11 Most Endangered Historic Places in the U.S.
June 27, 2018
The National Trust for Historic Preservation has unveiled its 2018 list of America’s architectural and cultural heritage landmarks that are most at risk of destruction or irreparable damage.
“For over 30 years, our list has called attention to threatened one-of-a-kind treasures throughout the nation and galvanized Americans to help local communities save them,” says Stephanie K. Meeks, president and CEO of the NTHP. “From the East L.A. Chicano Student Walkout schools to Route 66, America’s Mother Road, to historic resources in Puerto Rico and the U.S. Virgin Islands severely damaged by last year’s hurricanes, this year’s list reflects both the diversity of America’s historic places and the variety of the threats they face. As it has over the past three decades, we hope this list inspires people to speak out for the cherished places in their own communities that define our nation’s past.”
The following 11 places made the organization’s 2018 America’s Most Endangered Historic Places list (appearing in alphabetical order):
- Ashley River Historic District in Charleston County, S.C. Located in the South Carolina Lowcountry, the Ashley River Historic District is known for its layered cultural heritage.
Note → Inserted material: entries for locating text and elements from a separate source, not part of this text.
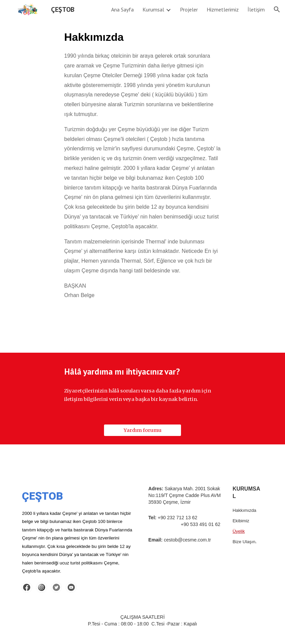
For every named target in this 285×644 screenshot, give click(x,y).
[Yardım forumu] (142, 430)
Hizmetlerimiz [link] (223, 9)
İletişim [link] (256, 9)
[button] (277, 9)
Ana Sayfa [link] (122, 9)
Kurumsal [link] (153, 9)
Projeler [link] (189, 9)
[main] (142, 171)
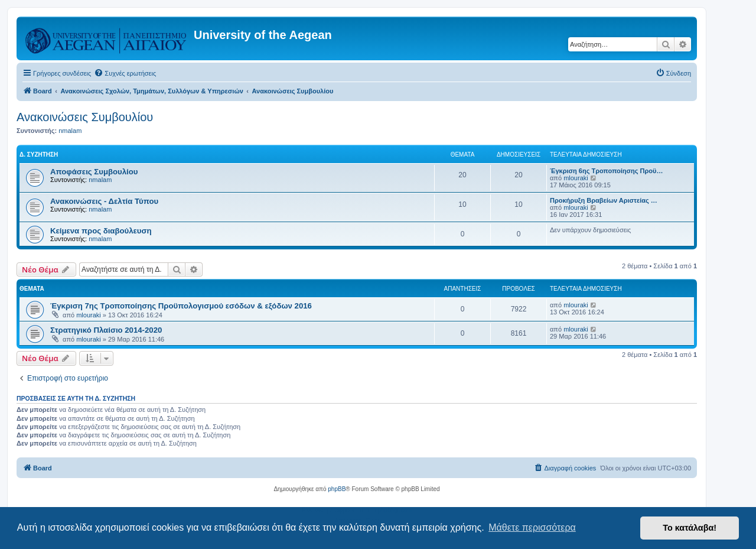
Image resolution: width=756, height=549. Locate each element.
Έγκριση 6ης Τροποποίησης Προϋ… (606, 171)
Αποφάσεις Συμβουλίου (94, 171)
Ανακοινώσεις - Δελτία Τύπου (104, 201)
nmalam (70, 131)
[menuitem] (125, 73)
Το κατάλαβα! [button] (689, 528)
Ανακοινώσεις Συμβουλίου (84, 117)
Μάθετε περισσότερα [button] (532, 527)
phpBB (337, 489)
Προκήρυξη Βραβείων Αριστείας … (604, 200)
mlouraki (576, 178)
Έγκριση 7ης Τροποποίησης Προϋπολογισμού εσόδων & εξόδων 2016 (181, 306)
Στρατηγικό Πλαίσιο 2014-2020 (106, 330)
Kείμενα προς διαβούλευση (101, 230)
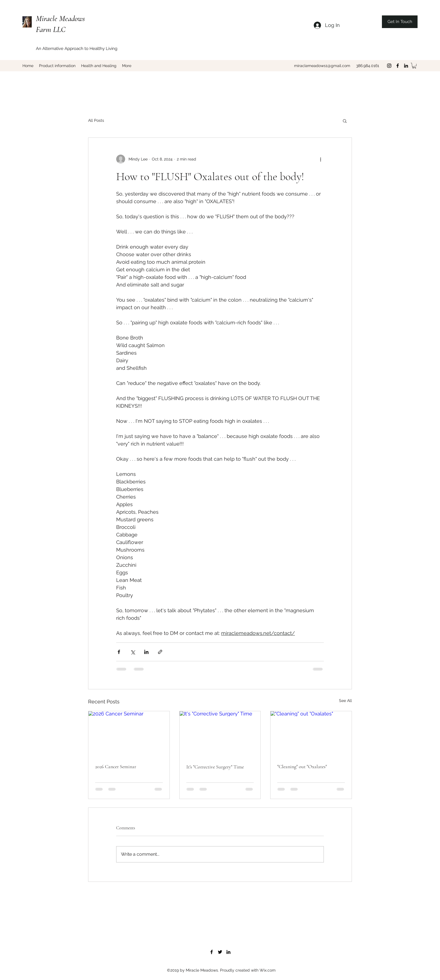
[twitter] (220, 952)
But an annexation proposal calls for zoning changes and development of the area.
- City Dock area in Annapolis, Md. A current proposal is seeking to rezone portions of the Colonial Annapolis Historic District, which could put its heritage tourism economy under threat, according to the preservation organization.
- Dr. Susan LaFlesche Picotte Memorial Hospital in Walthill, Neb. The hospital was named after the first Native American licensed to practice medicine in the U.S. and is believed to be the first hospital constructed for any Indian reservation without federal funding. The Memorial Hospital is currently unoccupied and faces an uncertain future.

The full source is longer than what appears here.